Spring is in the air! It is so good to have the warm weather and sunshine. I plan to get outside more this week and hope you are do too. We are still on the topic of living long and healthy lives, and today we will cover the third principle of healthy centenarians.
Calorie Restricted Diet
Have you ever seen or heard of an over-weight centenarian? Our weight has a crucial part in our health and longevity. A calorie restricted diet without malnutrition is universally known to increase the life span of all laboratory pets and farm animals, and is a common thread found amoungst centenarians in history and presently in all areas. In most cases the caloric levels fall between 1,250 and 1,800 calories per day, with those performing more physical labor consuming the higher calorie levels. 
"Without malnutrition" means more than sufficient calories to survive, and a diet that provides every known essential nutrient in at least optimal levels. Taking a multiple vitamin mineral supplement to fill in the blanks is not enough. We must be more serious, more intense, and more accurate about providing abundant sources of raw materials to every cell of our body. Every mouthful at every meal, every day needs to be nutrient dense.
There is much information on how fasting is beneficial to our health and increases our life span. In the 1940s, professors A.H. Carlson and F. Holzol studied the effects of intermittent periods of fasting on the life span of rats. They fed rats a high quality diet rich in vitamins and minerals in unlimited amounts, one group was fasted completely every other day; another group was fasted every third day and another group fasted every fourth day. The maximum life span in the un-fasted animals was 800 days, however, in all three intermittently fasted groups the maximum life span was extended to 1,000-1,1000 days. This was a 20-30% increase in maximum life span. 
The Hunzas are another example, and have been known for their robust health and longevity. They eat a calorie restricted diet, only consuming between 1,880 - 2,000 calories a day. They have been isolated from civilization, and so by necessity, they produced all their own food. In the spring when their food-store is short, they have three months of "starvation spring", where they only eat two to three meals per week. 
In the book, Fasting Can Save Your Life, Dr. Herbert Sheldon gives many examples of individuals who went on fasts to regain their health. He goes into detail on what happens when we fast and how this benefits our health. When one stops eating, the body does not need to digest food and spends its energies on restoring balance and healing. Dr. Sheldon shares stories on many conditions have been helped by fasting, such as, psorisis, arthritis, high blood pressure, digestive issues, asthma, and more.
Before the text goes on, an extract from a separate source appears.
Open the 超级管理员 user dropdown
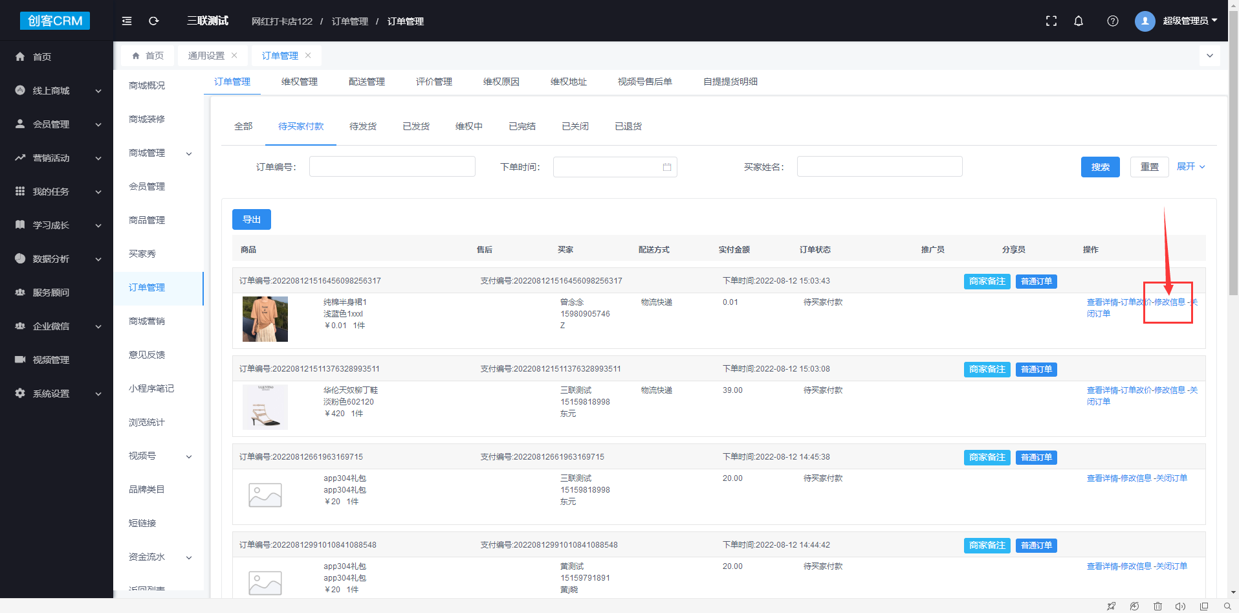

Knowing and having the information is one thing, but incorporating fasting into our lives is another thing. Here are some suggestions.
- Choose a day to fast in the week. Ex.: skip supper on Sunday evening, and skip breakfast on Monday. Resume eating at lunch.
- Fast 3 days a month. This is critical for those who have a chronic condition.
- Daily Intermediate fasting. Eat only in a 8 hour period and fast for 16 hours every days. Eat between the hours of 11am -7 pm.
- Eat only fruit for breakfast. Fruit is easily digested so your body still does not have to digest heavy foods in the morning. You could also add yogurt or goat milk to the fruit, as these are easily digested as well.
- For 10 days to four weeks do a moderate fast every year, consuming mainly live foods during this time.
When fasting, it is best to only drink water, herbal teas, or fresh vegetable juices. Fruit juices may be used with caution and should be diluted. Diabetics and those with yeast or cancer issues must avoid the fruit juices.